Le quartier de Little Haïti, autrefois appelé la « Lemon City », à cause de ses nombreux citronniers et plantations d‘agrumes, compte aujourd’hui la plus importante population haïtienne en dehors de son territoire d’origine. D’après des témoignages recueillis auprès d’activistes locaux, la gentrification les a privés de leur moyen de subsistance traditionnel de la culture du citron. Le projet du Magic City Innovation District  visant à créer un quartier dédié à l’art, l’innovation et au divertissement a également obligé beaucoup d’Haïtiens à migrer. Quelques-uns sont partis dans le nord de Miami, d’autres au Texas et en Géorgie et certains, seraient même retournés en Haïti.

 

The homes on the right were bought up and demolished to make room for new ones. The homes on the left await demolition. Liberty City, 2021.

Photo: Antoine Martin

Liberty City tient son nom du complexe immobilier Liberty Square, un des plus vieux complexes de logements ségrégués du sud des États-Unis, construit à la fin des années 1930 pour les populations à bas revenus. Liberty City reste aujourd’hui un des quartiers les plus pauvres et les plus en proie à la criminalité, mais cela tend à changer car ce quartier, construit sur le Rock Ridge, fait partie des quartiers les plus élevés de Miami, protégé de la montée des eaux. Il subit la gentrification à une vitesse phénoménale en commençant par un projet de développement immobilier évalué à 300 millions de dollars.

 

A resident of Liberty Square facing eviction. Liberty City, 2021.

Photo: Antoine Martin

Cette dame vit dans son logement de Liberty Square depuis plus de 30 ans. En 2021, elle est l’une des dernières habitantes de Liberty Square. Lors de sa rencontre avec le photographe, elle ne savait toujours pas si les autorités publiques pourraient la reloger.

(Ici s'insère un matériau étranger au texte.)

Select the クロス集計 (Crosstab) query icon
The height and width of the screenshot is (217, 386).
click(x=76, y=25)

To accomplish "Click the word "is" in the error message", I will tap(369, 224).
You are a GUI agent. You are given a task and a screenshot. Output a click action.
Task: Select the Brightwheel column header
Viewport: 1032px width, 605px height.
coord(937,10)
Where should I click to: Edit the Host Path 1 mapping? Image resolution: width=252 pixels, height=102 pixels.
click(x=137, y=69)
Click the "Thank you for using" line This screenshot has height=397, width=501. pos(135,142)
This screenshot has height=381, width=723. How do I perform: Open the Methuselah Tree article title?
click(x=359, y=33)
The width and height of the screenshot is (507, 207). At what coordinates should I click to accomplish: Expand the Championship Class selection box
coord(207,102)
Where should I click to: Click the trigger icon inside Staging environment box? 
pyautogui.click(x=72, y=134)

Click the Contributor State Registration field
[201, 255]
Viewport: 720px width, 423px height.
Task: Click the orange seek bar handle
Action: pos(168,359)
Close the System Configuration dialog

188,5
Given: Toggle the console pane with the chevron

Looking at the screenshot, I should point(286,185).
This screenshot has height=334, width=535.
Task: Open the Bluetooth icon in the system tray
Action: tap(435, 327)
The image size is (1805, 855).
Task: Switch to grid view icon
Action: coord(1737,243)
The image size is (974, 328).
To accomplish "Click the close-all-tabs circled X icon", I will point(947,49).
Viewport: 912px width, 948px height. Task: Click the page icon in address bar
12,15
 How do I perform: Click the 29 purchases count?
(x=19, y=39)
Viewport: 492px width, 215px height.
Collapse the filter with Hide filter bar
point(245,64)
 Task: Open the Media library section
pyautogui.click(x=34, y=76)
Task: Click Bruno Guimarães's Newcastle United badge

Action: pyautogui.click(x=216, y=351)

« Préférez-vous le quartier il y a 20 ans ou maintenant ? », a demandé Antoine Martin aux habitants. Bien que le taux de crime était beaucoup plus élevé que dans le passé, les seniors comme la dame ci-dessus avaient tendance à préférer le quartier 20 ans en arrière et les plus jeunes le préféraient maintenant.

 

Street scene in front of a small flower shop in the predominantly Cuban neighbourhood of Allapattah. Miami, 2019

Photo: Antoine Martin

Depuis le début de cette série photographique en 2018, un grand nombre de petits commerces locaux et d’habitations ont été rasés pour laisser place à autant de terrains à vendre et bâtiments neufs sortis de terre. Miami est devenu avec Los Angeles et New York, une des villes où l’immobilier est le plus cher des États-Unis.

 

This article has been translated from French.